* **WORK REQUIRED**: In your reply, repeat every entry exactly and skip over each picture.

### DATA UNDER STUDY ###

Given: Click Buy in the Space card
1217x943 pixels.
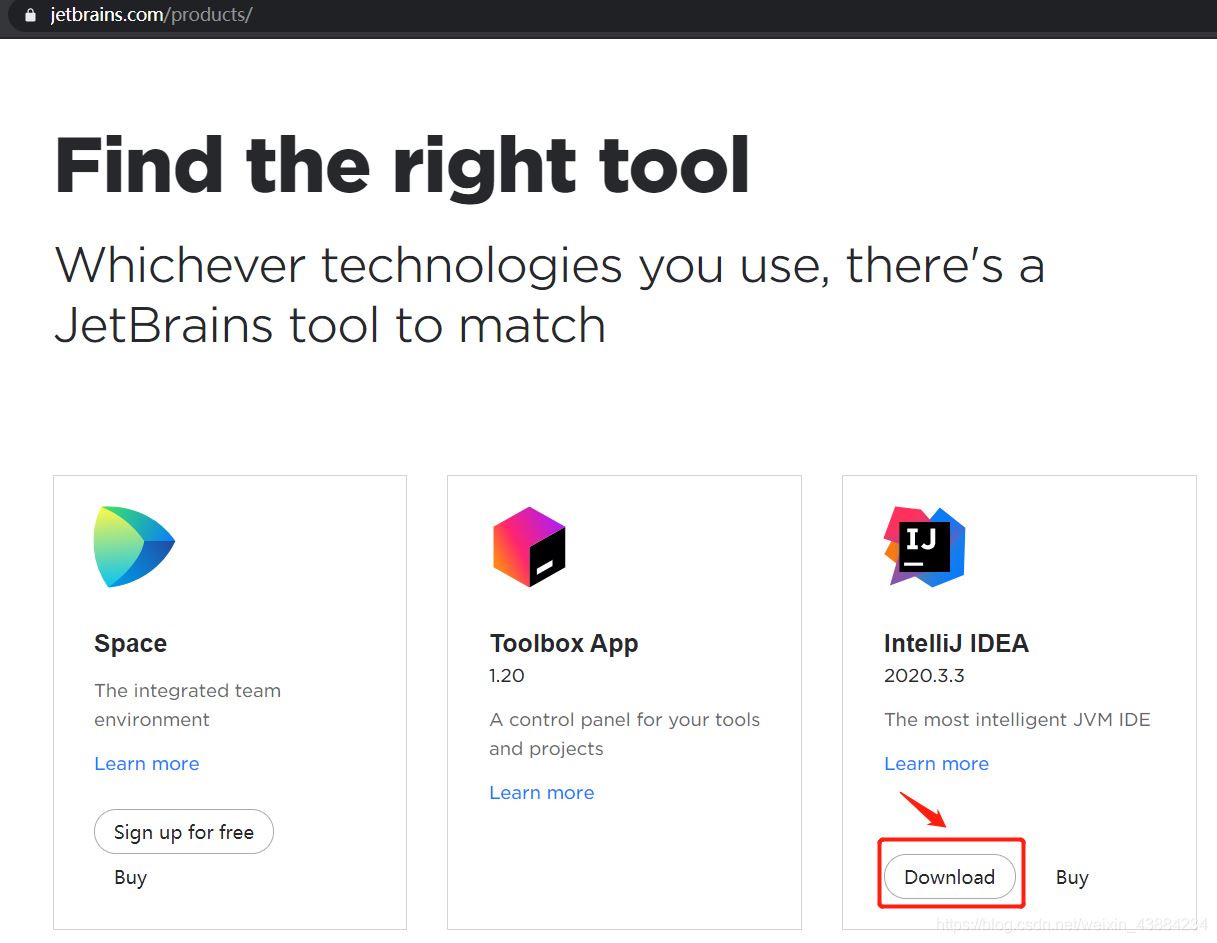Looking at the screenshot, I should 130,878.
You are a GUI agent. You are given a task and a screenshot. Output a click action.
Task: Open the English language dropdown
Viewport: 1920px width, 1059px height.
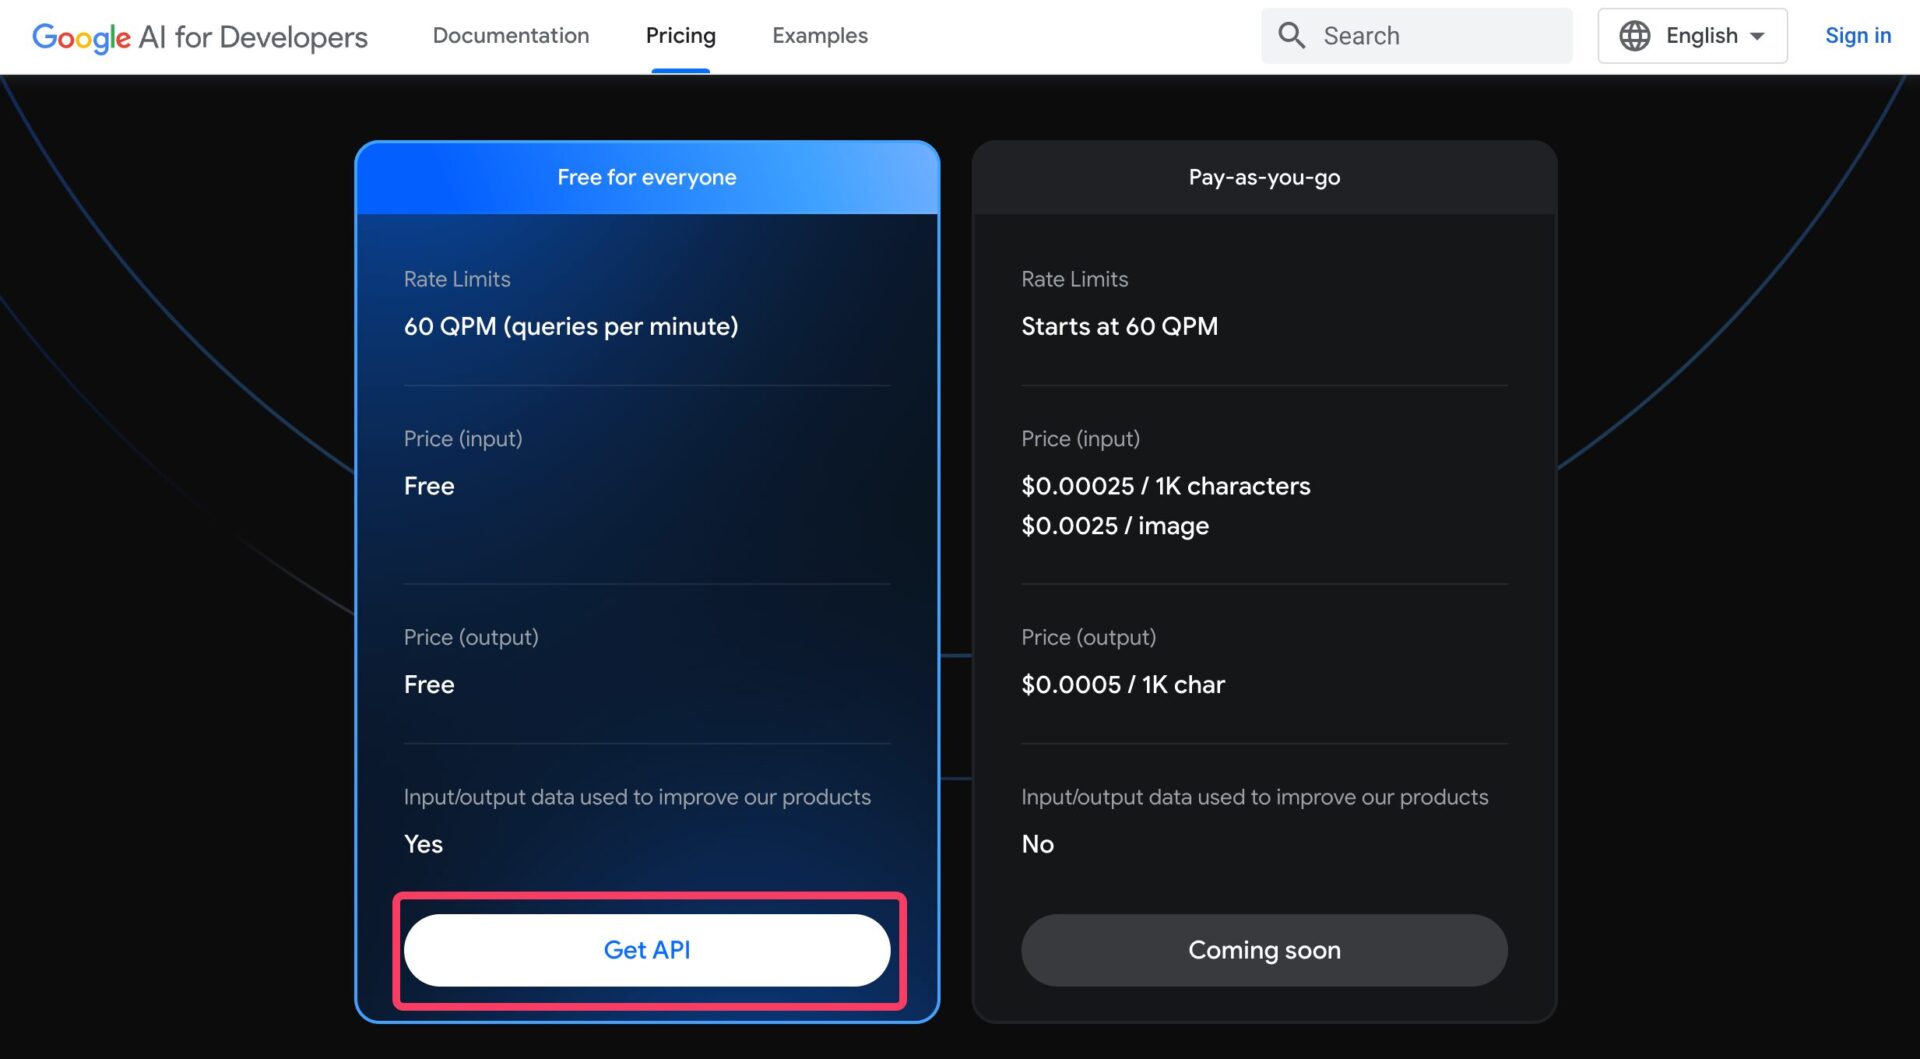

###

* **TASK RESULT**:
Given: Click Buy in the Space card
1217x943 pixels.
Looking at the screenshot, I should 130,878.
You are a GUI agent. You are given a task and a screenshot. Output a click action.
Task: Open the English language dropdown
Viewport: 1920px width, 1059px height.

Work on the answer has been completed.